Pointing entries for documents and screenshots
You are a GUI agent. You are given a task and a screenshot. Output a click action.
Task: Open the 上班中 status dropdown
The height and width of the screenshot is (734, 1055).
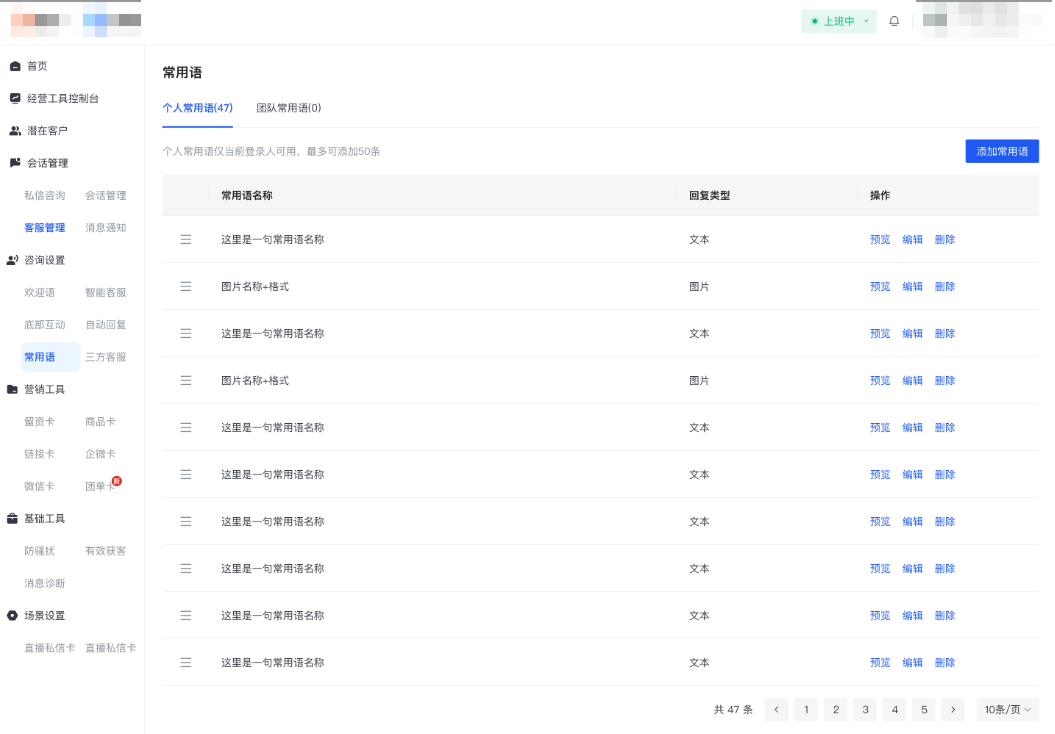pos(839,21)
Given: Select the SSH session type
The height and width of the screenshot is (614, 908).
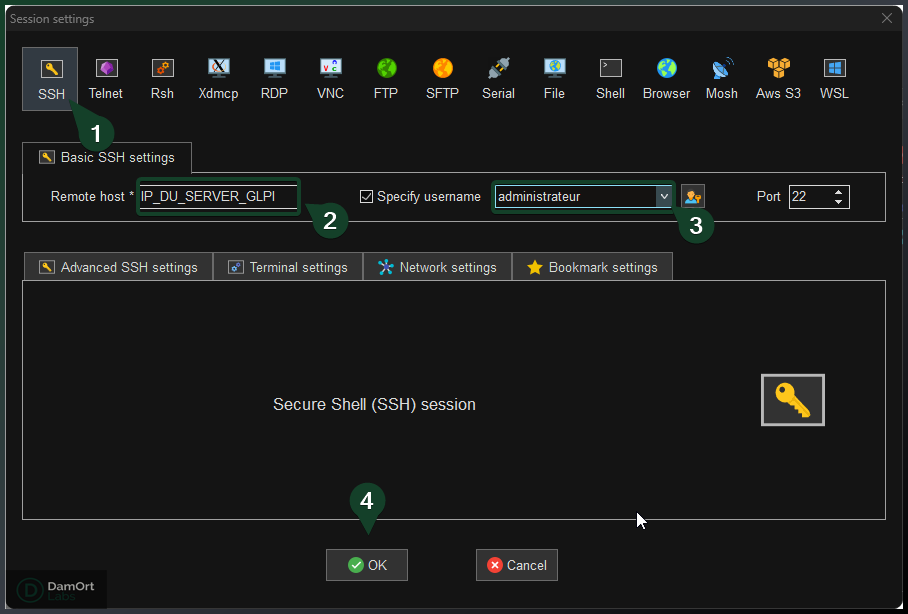Looking at the screenshot, I should tap(50, 78).
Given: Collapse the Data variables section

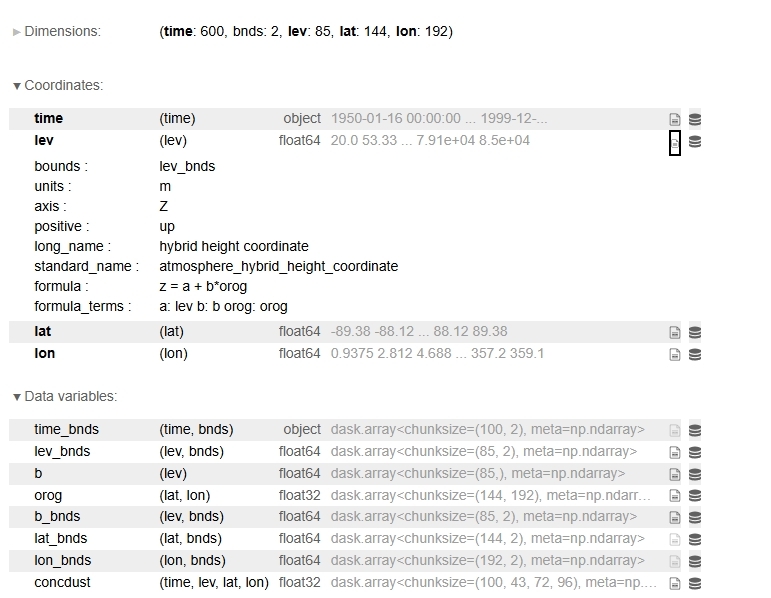Looking at the screenshot, I should point(65,397).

> **What you are asked to do**:
Please quote every line of the material above word for word, omitting the pictures.

> **Answer for the task**:
You are a GUI agent. You are given a task and a screenshot. Output a click action.
Task: Open the 上班中 status dropdown
The height and width of the screenshot is (734, 1055).
pos(839,21)
Given: Select the SSH session type
The height and width of the screenshot is (614, 908).
Looking at the screenshot, I should tap(50, 78).
Given: Collapse the Data variables section

Looking at the screenshot, I should point(65,397).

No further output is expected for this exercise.